::: Supplied records :::
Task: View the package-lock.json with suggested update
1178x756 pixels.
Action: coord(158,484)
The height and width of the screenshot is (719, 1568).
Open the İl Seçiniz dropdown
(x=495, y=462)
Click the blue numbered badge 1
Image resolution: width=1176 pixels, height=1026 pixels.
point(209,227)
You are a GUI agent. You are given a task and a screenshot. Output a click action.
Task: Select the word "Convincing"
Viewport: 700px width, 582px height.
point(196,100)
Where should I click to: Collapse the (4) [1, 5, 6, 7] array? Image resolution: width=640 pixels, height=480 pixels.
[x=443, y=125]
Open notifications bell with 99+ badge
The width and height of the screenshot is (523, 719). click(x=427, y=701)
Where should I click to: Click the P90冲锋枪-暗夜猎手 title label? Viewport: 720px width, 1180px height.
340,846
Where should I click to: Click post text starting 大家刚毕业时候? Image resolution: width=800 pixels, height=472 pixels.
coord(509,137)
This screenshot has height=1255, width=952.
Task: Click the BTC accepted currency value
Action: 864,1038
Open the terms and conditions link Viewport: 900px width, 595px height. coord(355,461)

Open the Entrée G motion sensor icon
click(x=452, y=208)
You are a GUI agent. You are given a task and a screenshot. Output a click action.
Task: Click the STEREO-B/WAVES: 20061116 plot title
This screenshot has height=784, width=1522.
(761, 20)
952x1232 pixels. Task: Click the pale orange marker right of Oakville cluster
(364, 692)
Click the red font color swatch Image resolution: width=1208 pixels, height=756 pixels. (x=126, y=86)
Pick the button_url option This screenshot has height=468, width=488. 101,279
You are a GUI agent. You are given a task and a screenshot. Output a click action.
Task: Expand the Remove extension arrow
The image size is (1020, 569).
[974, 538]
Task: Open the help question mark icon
:::
Brief
Please return every line of the data above unchanged and in the same order.

Response
Task: View the package-lock.json with suggested update
1178x756 pixels.
Action: coord(158,484)
The height and width of the screenshot is (719, 1568).
Open the İl Seçiniz dropdown
(x=495, y=462)
Click the blue numbered badge 1
Image resolution: width=1176 pixels, height=1026 pixels.
point(209,227)
You are a GUI agent. You are given a task and a screenshot. Output a click action.
Task: Select the word "Convincing"
Viewport: 700px width, 582px height.
point(196,100)
Where should I click to: Collapse the (4) [1, 5, 6, 7] array? Image resolution: width=640 pixels, height=480 pixels.
[x=443, y=125]
Open notifications bell with 99+ badge
The width and height of the screenshot is (523, 719). click(x=427, y=701)
Where should I click to: Click the P90冲锋枪-暗夜猎手 title label? Viewport: 720px width, 1180px height.
340,846
Where should I click to: Click post text starting 大家刚毕业时候? Image resolution: width=800 pixels, height=472 pixels.
coord(509,137)
This screenshot has height=1255, width=952.
Task: Click the BTC accepted currency value
Action: 864,1038
Open the terms and conditions link Viewport: 900px width, 595px height. coord(355,461)

Open the Entrée G motion sensor icon
click(x=452, y=208)
You are a GUI agent. You are given a task and a screenshot. Output a click action.
Task: Click the STEREO-B/WAVES: 20061116 plot title
This screenshot has height=784, width=1522.
(761, 20)
952x1232 pixels. Task: Click the pale orange marker right of Oakville cluster
(364, 692)
Click the red font color swatch Image resolution: width=1208 pixels, height=756 pixels. (x=126, y=86)
Pick the button_url option This screenshot has height=468, width=488. 101,279
You are a GUI agent. You are given a task and a screenshot. Output a click action.
Task: Expand the Remove extension arrow
The image size is (1020, 569).
[974, 538]
Task: Open the help question mark icon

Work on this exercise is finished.